◆ Excerpted records
--------

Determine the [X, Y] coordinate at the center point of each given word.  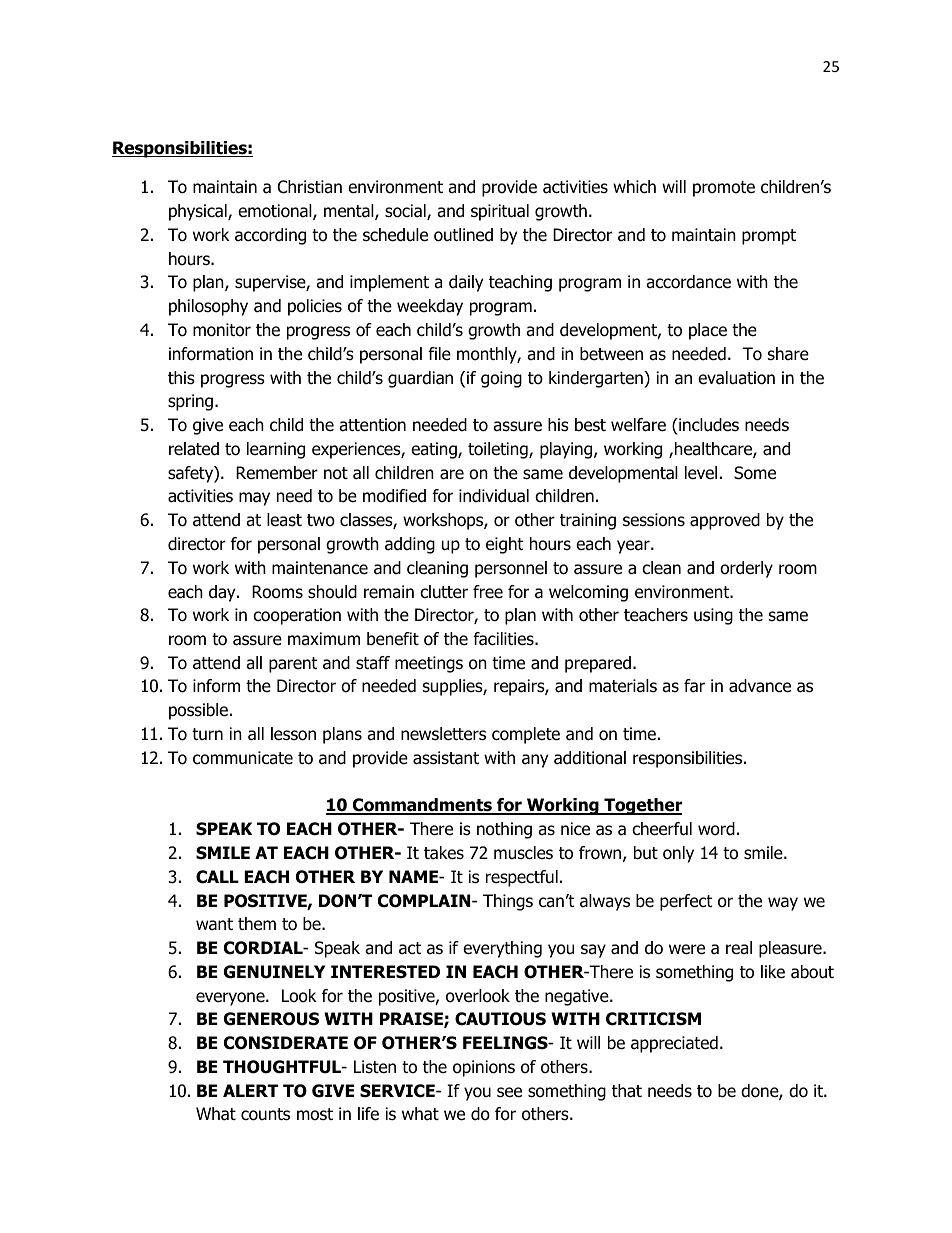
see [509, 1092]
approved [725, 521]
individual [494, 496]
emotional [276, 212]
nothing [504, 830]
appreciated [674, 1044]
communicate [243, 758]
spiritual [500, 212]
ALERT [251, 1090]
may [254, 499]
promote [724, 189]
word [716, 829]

--------

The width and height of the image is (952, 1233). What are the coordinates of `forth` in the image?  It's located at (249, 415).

--------

Update the lines beginning at the line that has "Determine the [X, Y]" and stopping after the line that has "word [716, 829]" so that "center point" reads "midpoint", leaving everything else unchanged. Omit the pictures from the answer.

Determine the [X, Y] coordinate at the midpoint of each given word.  
see [509, 1092]
approved [725, 521]
individual [494, 496]
emotional [276, 212]
nothing [504, 830]
appreciated [674, 1044]
communicate [243, 758]
spiritual [500, 212]
ALERT [251, 1090]
may [254, 499]
promote [724, 189]
word [716, 829]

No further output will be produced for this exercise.